#### Records
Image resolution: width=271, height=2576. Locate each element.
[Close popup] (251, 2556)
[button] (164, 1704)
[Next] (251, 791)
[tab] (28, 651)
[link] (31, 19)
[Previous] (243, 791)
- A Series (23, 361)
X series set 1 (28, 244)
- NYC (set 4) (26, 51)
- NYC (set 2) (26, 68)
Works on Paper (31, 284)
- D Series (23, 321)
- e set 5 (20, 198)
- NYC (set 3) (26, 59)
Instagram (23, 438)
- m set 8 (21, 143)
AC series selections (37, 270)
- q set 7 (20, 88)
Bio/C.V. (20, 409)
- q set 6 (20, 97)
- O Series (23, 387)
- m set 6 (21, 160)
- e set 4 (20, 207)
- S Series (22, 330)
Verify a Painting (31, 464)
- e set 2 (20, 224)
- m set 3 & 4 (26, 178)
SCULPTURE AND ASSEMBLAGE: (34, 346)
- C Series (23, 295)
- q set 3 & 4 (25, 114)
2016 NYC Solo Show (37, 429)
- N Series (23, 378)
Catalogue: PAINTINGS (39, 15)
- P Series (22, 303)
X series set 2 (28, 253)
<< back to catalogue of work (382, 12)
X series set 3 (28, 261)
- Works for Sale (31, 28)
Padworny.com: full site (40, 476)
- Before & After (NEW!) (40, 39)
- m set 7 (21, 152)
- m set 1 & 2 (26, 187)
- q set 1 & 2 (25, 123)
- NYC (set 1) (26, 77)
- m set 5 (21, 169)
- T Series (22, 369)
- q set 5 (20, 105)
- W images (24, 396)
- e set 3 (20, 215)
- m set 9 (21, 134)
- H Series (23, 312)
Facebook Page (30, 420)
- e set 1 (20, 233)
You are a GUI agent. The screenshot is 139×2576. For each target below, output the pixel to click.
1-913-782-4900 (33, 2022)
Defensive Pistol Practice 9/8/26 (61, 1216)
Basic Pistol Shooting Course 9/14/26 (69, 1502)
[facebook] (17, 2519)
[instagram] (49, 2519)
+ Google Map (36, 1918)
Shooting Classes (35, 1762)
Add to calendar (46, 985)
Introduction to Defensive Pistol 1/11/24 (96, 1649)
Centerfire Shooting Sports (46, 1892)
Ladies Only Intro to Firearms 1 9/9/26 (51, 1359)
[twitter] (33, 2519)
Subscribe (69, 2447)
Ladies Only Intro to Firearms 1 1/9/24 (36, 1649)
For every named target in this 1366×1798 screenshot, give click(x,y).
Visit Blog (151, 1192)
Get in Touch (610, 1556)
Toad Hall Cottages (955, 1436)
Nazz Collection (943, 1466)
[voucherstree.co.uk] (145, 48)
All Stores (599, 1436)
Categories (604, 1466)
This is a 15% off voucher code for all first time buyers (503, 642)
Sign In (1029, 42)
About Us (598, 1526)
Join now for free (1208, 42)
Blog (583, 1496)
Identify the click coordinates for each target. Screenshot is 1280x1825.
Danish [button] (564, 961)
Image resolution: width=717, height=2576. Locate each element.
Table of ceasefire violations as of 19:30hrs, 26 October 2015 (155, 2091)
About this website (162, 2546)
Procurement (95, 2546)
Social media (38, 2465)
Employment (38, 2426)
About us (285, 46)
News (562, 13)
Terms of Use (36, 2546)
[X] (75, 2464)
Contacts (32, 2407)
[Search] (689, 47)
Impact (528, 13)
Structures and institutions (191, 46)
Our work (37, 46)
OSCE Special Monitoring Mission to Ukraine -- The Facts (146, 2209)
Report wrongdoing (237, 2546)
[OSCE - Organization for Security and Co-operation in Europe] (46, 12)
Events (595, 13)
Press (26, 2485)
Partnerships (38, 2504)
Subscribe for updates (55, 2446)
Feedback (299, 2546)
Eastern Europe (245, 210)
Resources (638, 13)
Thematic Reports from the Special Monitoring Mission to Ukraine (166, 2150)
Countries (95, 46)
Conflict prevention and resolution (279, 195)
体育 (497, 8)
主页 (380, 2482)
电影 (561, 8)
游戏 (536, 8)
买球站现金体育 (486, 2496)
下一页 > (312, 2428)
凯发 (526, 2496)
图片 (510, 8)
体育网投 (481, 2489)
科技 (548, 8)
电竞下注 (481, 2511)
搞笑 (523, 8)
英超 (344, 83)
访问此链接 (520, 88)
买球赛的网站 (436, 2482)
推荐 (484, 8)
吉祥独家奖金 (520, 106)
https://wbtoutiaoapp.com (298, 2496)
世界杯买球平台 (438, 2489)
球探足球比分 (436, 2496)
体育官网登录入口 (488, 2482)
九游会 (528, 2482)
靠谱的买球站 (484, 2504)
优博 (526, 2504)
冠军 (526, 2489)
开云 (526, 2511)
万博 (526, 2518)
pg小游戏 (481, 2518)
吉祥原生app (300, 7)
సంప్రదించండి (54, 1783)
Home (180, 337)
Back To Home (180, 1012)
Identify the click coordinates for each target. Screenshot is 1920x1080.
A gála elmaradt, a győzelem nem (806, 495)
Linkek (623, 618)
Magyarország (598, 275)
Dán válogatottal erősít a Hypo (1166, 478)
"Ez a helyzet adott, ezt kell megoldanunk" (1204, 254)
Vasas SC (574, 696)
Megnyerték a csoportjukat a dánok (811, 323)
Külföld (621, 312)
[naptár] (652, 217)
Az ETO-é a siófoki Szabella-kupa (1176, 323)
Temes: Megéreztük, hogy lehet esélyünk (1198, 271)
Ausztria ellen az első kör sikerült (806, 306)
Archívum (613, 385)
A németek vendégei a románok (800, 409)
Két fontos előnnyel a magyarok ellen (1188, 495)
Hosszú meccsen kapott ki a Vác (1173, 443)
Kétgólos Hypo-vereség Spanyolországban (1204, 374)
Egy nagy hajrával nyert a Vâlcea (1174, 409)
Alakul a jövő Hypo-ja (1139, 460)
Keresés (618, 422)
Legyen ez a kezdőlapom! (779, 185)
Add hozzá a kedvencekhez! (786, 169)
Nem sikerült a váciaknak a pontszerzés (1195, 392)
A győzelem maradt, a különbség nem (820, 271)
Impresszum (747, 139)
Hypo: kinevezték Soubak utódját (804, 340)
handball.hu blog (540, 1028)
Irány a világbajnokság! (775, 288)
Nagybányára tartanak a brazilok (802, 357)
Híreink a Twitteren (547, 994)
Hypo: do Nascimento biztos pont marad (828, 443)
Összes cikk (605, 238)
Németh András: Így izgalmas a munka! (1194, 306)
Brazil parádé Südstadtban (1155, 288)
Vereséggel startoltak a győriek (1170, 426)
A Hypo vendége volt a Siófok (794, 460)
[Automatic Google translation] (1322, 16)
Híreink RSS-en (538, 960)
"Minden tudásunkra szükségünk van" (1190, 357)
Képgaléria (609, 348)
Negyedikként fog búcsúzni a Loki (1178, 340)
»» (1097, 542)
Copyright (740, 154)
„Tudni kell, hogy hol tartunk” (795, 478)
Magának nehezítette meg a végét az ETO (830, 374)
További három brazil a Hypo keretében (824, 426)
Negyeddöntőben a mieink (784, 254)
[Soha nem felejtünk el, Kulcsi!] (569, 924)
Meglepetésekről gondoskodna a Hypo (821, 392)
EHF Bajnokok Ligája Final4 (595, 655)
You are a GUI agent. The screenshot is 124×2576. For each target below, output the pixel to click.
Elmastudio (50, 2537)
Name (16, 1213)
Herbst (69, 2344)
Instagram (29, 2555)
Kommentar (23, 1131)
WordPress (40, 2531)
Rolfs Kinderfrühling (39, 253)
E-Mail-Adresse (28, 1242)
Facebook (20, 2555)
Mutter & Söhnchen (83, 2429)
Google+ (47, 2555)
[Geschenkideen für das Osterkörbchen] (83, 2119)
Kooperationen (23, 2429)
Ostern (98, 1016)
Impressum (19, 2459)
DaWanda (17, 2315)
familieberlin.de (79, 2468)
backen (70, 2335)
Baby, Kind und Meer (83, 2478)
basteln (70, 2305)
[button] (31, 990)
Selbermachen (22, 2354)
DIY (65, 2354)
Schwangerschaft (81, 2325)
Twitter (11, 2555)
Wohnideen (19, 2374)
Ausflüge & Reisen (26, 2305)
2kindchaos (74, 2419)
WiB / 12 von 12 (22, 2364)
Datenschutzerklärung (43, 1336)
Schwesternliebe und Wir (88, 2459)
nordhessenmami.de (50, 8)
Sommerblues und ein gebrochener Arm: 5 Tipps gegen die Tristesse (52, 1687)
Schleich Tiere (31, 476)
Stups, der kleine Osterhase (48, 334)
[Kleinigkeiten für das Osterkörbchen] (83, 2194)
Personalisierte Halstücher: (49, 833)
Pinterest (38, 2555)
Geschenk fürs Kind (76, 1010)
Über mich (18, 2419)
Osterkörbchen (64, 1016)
########
What is being asked: Set down, from the entries above, exactly the lines from the one with "Conflict prevention and resolution (279, 195)" up to and including the one with "Kétgólos Hypo-vereség Spanyolországban", and no other lines.

Result:
Conflict prevention and resolution (279, 195)
体育 (497, 8)
主页 (380, 2482)
电影 (561, 8)
游戏 (536, 8)
买球站现金体育 (486, 2496)
下一页 > (312, 2428)
凯发 (526, 2496)
图片 (510, 8)
体育网投 (481, 2489)
科技 (548, 8)
电竞下注 (481, 2511)
搞笑 (523, 8)
英超 (344, 83)
访问此链接 (520, 88)
买球赛的网站 (436, 2482)
推荐 (484, 8)
吉祥独家奖金 (520, 106)
https://wbtoutiaoapp.com (298, 2496)
世界杯买球平台 (438, 2489)
球探足球比分 (436, 2496)
体育官网登录入口 (488, 2482)
九游会 (528, 2482)
靠谱的买球站 (484, 2504)
优博 (526, 2504)
冠军 (526, 2489)
开云 (526, 2511)
万博 (526, 2518)
pg小游戏 (481, 2518)
吉祥原生app (300, 7)
సంప్రదించండి (54, 1783)
Home (180, 337)
Back To Home (180, 1012)
Identify the click coordinates for each target. Screenshot is 1920x1080.
A gála elmaradt, a győzelem nem (806, 495)
Linkek (623, 618)
Magyarország (598, 275)
Dán válogatottal erősít a Hypo (1166, 478)
"Ez a helyzet adott, ezt kell megoldanunk" (1204, 254)
Vasas SC (574, 696)
Megnyerték a csoportjukat a dánok (811, 323)
Külföld (621, 312)
[naptár] (652, 217)
Az ETO-é a siófoki Szabella-kupa (1176, 323)
Temes: Megéreztük, hogy lehet esélyünk (1198, 271)
Ausztria ellen az első kör sikerült (806, 306)
Archívum (613, 385)
A németek vendégei a románok (800, 409)
Két fontos előnnyel a magyarok ellen (1188, 495)
Hosszú meccsen kapott ki a Vác (1173, 443)
Kétgólos Hypo-vereség Spanyolországban (1204, 374)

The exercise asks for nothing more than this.